-- Given passage --

——————

Sounds awesome! Do you have a repo/doc I could read to learn more?

@sharadmv I've sent you a private email about this (private, because we're still working closed source).

The idea of parameterized, invertible functions is pretty core to Oryx (I have some examples internally of using Oryx nn to implement RealNVP and MAF). However, the nn library is a bit more opinionated than it needs to be. I'd recommend using harvest directly to build your own mini state-management library.

harvest is super neat. I wrote a restricted version of harvest previously -- I wasn't concerned with handling higher-order primitives (partially, in my modeling code - I'm still not, because there's a level of model design modularity which allows me to use higher-order models to support things like vmap or scan, etc).

Control flow is a big hole in the rules right now -- inverting something like scan is possible, but highly nontrivial. However, doing so would enable things like HMMs expressed via scan! That was a long-term goal w/ Oryx for me but I have never gotten around to implementing it.

——————

-- Records for this task --
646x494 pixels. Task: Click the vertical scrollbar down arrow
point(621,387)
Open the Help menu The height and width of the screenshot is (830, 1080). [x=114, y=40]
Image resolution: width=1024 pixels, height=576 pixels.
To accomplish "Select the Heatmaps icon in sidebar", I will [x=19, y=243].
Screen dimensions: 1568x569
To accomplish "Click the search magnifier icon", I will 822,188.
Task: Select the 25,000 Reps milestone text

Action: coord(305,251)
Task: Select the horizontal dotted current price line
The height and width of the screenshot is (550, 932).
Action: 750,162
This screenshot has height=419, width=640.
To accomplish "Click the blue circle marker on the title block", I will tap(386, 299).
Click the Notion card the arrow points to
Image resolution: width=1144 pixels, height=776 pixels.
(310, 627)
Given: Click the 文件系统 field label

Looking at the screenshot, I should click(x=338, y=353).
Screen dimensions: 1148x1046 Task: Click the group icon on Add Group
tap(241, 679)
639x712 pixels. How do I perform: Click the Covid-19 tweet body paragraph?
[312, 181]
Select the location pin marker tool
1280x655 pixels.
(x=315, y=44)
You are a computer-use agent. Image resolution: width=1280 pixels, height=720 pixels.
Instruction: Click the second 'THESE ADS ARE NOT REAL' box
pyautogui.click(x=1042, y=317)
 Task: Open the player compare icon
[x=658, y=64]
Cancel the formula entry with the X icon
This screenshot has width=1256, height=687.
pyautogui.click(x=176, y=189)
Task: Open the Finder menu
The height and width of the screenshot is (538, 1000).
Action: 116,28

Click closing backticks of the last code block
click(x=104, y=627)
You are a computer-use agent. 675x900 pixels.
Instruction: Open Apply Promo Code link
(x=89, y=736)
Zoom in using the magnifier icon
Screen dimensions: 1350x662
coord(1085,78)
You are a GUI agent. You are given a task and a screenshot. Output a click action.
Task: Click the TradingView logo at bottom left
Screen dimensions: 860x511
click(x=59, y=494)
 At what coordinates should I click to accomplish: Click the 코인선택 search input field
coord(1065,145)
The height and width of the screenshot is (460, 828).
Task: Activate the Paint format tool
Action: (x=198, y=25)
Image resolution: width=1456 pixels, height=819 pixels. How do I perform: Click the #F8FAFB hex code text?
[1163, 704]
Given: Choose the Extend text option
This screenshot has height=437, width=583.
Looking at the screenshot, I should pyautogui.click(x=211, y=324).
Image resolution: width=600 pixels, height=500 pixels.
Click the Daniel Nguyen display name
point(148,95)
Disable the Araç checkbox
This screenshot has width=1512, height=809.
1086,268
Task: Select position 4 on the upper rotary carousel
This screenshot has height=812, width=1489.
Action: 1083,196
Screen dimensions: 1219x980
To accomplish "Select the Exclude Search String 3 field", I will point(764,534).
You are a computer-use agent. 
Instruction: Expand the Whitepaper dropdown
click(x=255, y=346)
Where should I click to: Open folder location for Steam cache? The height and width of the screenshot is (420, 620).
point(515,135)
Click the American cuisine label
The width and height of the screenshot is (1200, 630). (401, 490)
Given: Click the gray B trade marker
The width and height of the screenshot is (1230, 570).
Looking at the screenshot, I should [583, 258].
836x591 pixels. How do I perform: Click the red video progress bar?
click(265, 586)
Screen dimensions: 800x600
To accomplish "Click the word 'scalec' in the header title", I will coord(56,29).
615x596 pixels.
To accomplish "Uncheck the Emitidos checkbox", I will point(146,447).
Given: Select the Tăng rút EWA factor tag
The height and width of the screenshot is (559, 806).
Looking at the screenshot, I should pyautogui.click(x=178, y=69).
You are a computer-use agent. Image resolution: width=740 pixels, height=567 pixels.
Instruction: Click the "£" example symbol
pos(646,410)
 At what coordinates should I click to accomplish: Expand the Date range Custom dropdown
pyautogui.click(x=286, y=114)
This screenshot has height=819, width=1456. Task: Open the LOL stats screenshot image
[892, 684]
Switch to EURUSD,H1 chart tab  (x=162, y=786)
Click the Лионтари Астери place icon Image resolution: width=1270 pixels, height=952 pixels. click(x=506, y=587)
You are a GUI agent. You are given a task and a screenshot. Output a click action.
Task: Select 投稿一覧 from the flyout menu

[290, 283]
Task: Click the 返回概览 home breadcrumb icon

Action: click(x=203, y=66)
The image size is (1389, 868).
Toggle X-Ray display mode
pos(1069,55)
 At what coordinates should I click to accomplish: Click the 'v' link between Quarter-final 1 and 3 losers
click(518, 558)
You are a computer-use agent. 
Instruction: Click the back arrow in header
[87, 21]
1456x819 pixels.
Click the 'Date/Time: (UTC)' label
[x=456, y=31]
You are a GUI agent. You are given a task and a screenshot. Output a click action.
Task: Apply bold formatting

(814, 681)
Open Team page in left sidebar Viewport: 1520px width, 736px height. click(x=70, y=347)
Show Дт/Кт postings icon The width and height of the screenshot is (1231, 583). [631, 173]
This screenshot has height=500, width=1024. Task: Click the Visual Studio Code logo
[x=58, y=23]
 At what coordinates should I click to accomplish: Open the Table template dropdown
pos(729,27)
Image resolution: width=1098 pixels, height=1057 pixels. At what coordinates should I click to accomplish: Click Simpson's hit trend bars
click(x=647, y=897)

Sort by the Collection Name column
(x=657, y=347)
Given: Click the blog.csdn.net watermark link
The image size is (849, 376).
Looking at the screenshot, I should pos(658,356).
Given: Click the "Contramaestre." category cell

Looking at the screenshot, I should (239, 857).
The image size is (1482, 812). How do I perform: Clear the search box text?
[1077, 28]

——————

-- Parts of the exercise --
1. Pull out each line of the records that contains the word "dimensions".
2. Write a continuation of the Oryx discussion, starting right after its last sentence.

-- Written answers --
1.
Screen dimensions: 1568x569
Screen dimensions: 1148x1046 Task: Click the group icon on Add Group
Screen dimensions: 1350x662
Screen dimensions: 860x511
Screen dimensions: 1219x980
Screen dimensions: 800x600

2.
Right, this is pretty interesting. Because Gen doesn't assume any restrictions on the return value function $f$, there's a straightforward way to support things like logpdf for internal random choices in models which use scan (Gen doesn't assume that the return value function is a transformation whose output you wish to constrain). The way you gain access to scan is to use one of these higher-order models above (which also implement Gen's interface).

I am curious what happens if I use an Oryx model without control flow, which supports logpdf - and then shove it into one of the higher-order models above.

(re -- when I make comments about Gen + Oryx, I'm thinking of Oryx as providing a DSL for defining objects with sample and exact logpdf evaluation - but if an object supports these two interfaces, you can automatically define Gen's interface on it.)